I look about us at the tall frames of the pines. I try to see ancient oaks. It is hard to do, hard to imagine the scale of the loss.
“They should never have been cut down,” Jonathan states. “It is written in Thomas Phillips Price’s will that ‘the oaks must never be felled.’”
Yet they were.
One hundred years ago, the ancient oaks of the Marks Hall Estate were not individually named but were collectively known as the Honywood Oaks. At some point after those Honywood Oaks of the deer park were culled in the 1950s, the name became singular.
I am struck with a genuine sense of sadness at their loss.
Ancient oaks have always held our affection but often, too, our awe. Francis Kilvert, writing in 1876 on the ancient oaks of Moccas Park, Herefordshire, knew such contrasting feelings:
I fear those grey, old men of Moccas, those grey, gnarled, low-browed, knock-kneed, bowed, bent, huge, strange, long-armed, deformed, hunchbacked, misshapen oak men that stand waiting and watching century after century . . . No human hand set those oaks. They are “the trees which the Lord hath planted.”

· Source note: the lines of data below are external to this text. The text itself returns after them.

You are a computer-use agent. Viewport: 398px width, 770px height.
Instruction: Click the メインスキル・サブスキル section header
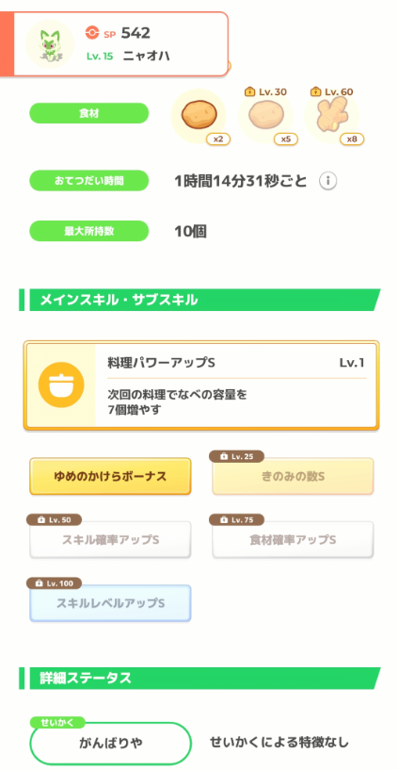coord(200,300)
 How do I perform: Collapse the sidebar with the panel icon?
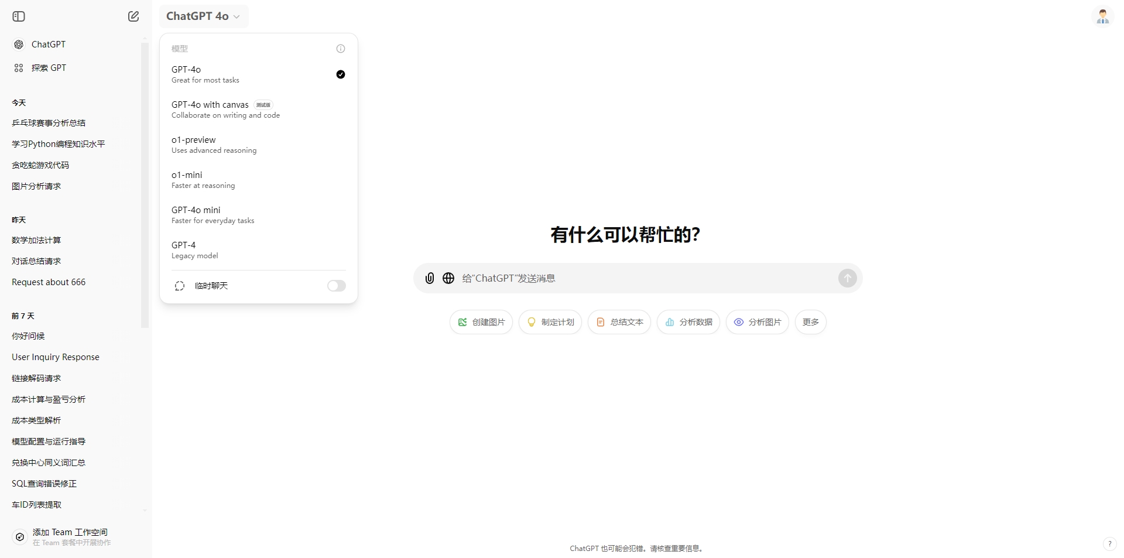tap(19, 16)
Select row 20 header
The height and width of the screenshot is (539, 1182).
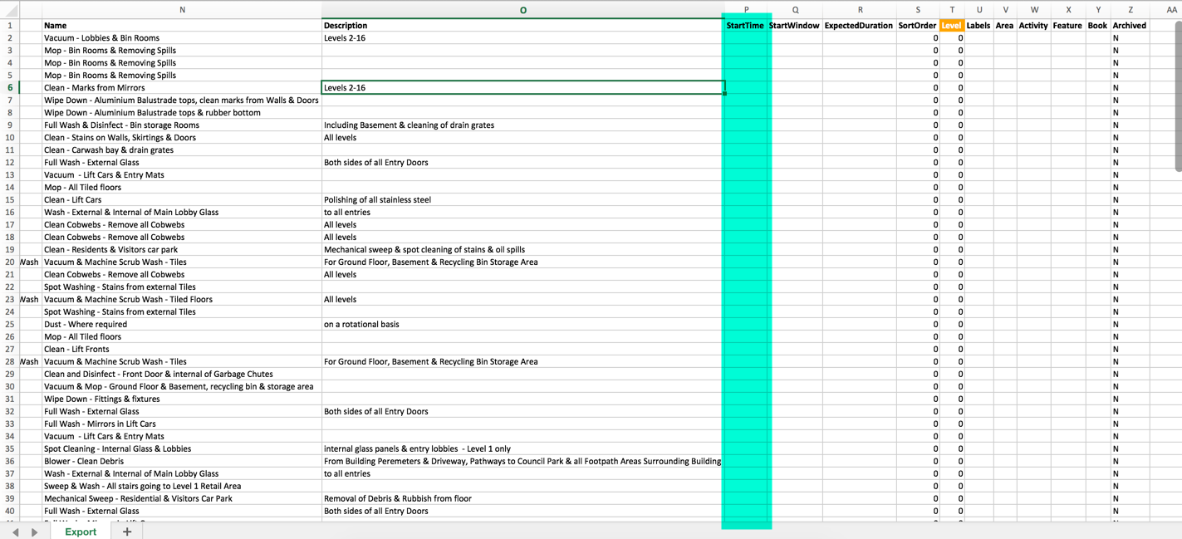[8, 262]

The trees become “oak men” and strange and fearful figures. Perhaps in such a transformation comes their salvation. And they are divine, too. No one wishes to cut down and kill revered beings sown by God’s own hand.
To lose any single ancient tree is to lose an entire woodland community. Each aged oak is home to a complex, multitudinous collection of bats, insects, birds, fungi and plants. Jonathan compares each ancient oak to a block of flats. William Cowper in his “Yardley Oak” (1809) saw the tree as “a cave for owls to roost in.” But it’s not merely owls given homes. From treecreepers to hornets, the aged oak plays host to a range of bio-diversity unparalleled by any other tree.
I stand in the wood and strive to imagine the vast lost population of wildlife that would be here were those hundreds of ancient oaks still alive within these soils. Those are the ghost worlds that haunt these woodlands.